READING PASSAGE:
____

This was also a game that supported the Transfer Pak, allowing you to use your character in the N64 tournaments to gain more experience and unlock features on both versions. Oh, and did I mention it had the same kick ass soundtrack?
The Legend of Zelda: Oracle of Ages/Seasons – Game Boy Color
The Legend of Zelda series is a legend in itself, if you don’t count the CDi titles (and we don’t), the series has barely made a misstep outside of Zelda 2. In the early part of the decade, Flagship, a developer funded by Capcom, was tasked with making a version for the Game Boy Color. The result was a pair of awesome, relatively unknown Zelda games inspired by the superb Link’s Awakening.
The games could even link up somewhat; playing through one game gave you a code to start the second game with, carrying over some equipment and allowing you access to even more powerful items than you could obtain normally. There was also a "True Ending," involving a final dungeon and a fight against Ganon to save Princess Zelda, a first for a handheld Zelda game.
Each game had a completely different world, and completely different dungeons and core mechanic. Seasons was more puzzle heavy, and changing the seasons changed the world around you. Ages was more of an adventure game, involving time travel elements to affect the past and future. Keeping the simple sprites and gameplay of Link’s Awakening worked very well in its favor; crafting the games around those aspects resulted in a pair of excellent additions to the Zelda franchise.
Mario Kart: Super Circuit – Game Boy Advance
The Mario Kart series is one of the few video game series where every iteration is fantastic. Whether you prefer one over the other, it’s basically like choosing a cake at a bakery. They’re all good, just depends on you’re personally tastes.
Super Circuit was released fairly early in the GBA life cycle, and was a mixture of the original Super Mario Kart and Mario Kart 64. The coin collecting of SMK returned, mixing it with the driving style of MK64 on a new batch of tracks — some of the best in the MK series to date — along with all the tracks from SMK. You may know some of its original tracks from MK DS and MK Wii, like Shy Guy Beach, Sky Garden, and a couple of the Bowser’s Castle tracks.
Some features from the game have made it into other games in the series. The star rank system in later MK games originated here, as did the secret turbo activated by drifting for a period of time rather then wiggling the stick.
Although a very good game, it did not penetrate the GBA install base very well, only selling 3 millions copies for such a big-name game. Its legacy still lives on though, with the retro tracks in new MK games.
Star Wars Episode 1: Racer – Nintendo 64
Some people argue that the best part of Phantom Menace was the pod racing. While it’s definitely one of the highlights if nothing else, the game based on it was the best video game adaptation to do with the film bar none.
The game took what little was mentioned or shown in the movie (Anakin being the only human pilot, racing on Malastare, the racers themselves, etc.), and made it into a fully fledged racing game in its own right. A huge variety of levels, each with numerous secrets, complimented the upgrade and damage systems. For the time, the graphics were fantastic, and even without the expansion pak the tracks were full of background detail, something F-Zero X couldn’t manage.
It was, however, pretty hard. And being released in a period where the N64 was all but dead didn’t help its sales either. However, it is definitely one of the better Star Wars games around, up there with the X-Wing series, Battlefront, and Lego Star Wars.

____

Stored items:

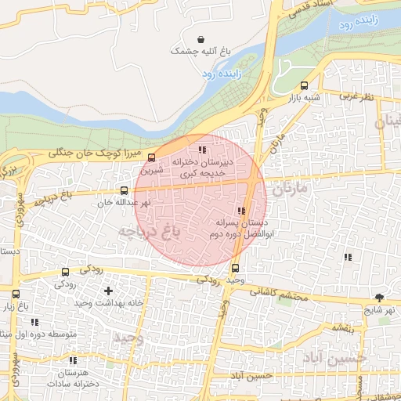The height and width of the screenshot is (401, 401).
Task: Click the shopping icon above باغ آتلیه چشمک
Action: pos(201,38)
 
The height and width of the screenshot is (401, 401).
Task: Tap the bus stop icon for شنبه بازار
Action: pos(304,86)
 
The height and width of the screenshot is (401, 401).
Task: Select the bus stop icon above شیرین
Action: pos(152,157)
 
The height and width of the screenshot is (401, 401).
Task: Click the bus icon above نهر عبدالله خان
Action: pos(125,190)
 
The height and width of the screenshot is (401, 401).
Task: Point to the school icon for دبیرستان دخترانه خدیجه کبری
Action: pos(201,149)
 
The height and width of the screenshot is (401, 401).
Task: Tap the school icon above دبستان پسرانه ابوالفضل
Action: pos(240,211)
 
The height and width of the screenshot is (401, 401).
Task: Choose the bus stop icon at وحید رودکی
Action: pos(236,269)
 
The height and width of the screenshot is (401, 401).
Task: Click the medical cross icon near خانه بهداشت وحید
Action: pos(107,291)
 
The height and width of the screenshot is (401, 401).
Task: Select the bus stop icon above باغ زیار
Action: pos(16,294)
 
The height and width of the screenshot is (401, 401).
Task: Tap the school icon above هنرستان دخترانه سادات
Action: pos(73,361)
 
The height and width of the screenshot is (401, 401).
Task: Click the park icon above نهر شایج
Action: pos(380,297)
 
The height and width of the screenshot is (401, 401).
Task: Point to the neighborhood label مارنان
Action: pos(293,189)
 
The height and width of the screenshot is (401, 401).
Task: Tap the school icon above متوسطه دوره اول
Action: pos(34,322)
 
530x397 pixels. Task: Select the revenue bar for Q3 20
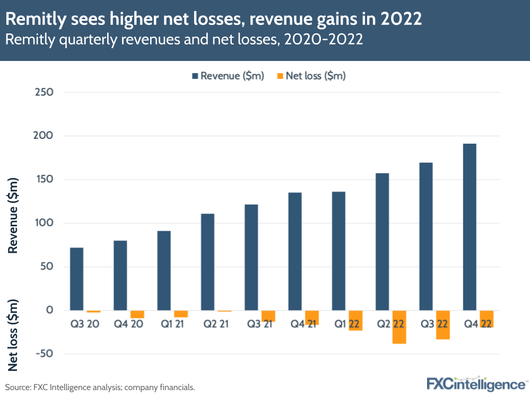76,279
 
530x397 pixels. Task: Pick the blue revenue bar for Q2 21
207,262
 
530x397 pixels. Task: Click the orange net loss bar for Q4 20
137,314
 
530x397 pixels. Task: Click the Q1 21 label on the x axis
171,323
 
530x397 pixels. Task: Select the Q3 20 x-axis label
84,323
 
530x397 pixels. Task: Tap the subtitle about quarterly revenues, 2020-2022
184,40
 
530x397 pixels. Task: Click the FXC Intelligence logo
475,383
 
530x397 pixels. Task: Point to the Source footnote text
100,387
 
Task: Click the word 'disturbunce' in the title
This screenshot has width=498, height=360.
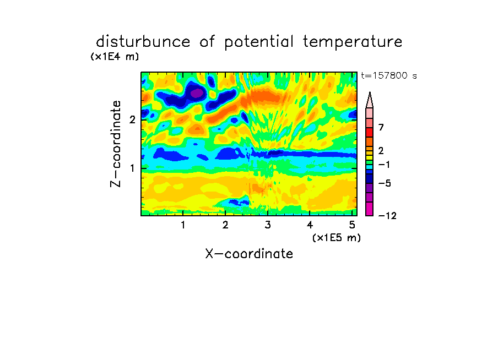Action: [143, 42]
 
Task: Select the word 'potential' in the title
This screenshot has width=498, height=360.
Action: [258, 42]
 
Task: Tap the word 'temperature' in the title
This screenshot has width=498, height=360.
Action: [353, 42]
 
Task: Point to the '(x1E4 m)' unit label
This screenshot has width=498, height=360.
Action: [115, 57]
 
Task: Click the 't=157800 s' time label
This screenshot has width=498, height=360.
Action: [389, 76]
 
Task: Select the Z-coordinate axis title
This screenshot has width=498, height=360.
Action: [116, 144]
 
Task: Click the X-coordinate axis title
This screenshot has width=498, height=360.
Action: [249, 254]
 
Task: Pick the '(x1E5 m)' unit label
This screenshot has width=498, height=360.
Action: [337, 238]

____

PROBLEM 1:
Answer these questions about the game reviews:
(a) Which developer made the Zelda games for the Game Boy Color?
(b) Which two earlier games was Mario Kart: Super Circuit a mixture of?
(c) In Star Wars Episode 1: Racer, who was the only human pilot?
PROBLEM 2: Copy the part of the game reviews starting at "Each game had" and ending at "the Zelda franchise.".

RESPONSE AREA 1:
(a) Flagship, a developer funded by Capcom
(b) The original Super Mario Kart and Mario Kart 64
(c) Anakin

RESPONSE AREA 2:
Each game had a completely different world, and completely different dungeons and core mechanic. Seasons was more puzzle heavy, and changing the seasons changed the world around you. Ages was more of an adventure game, involving time travel elements to affect the past and future. Keeping the simple sprites and gameplay of Link’s Awakening worked very well in its favor; crafting the games around those aspects resulted in a pair of excellent additions to the Zelda franchise.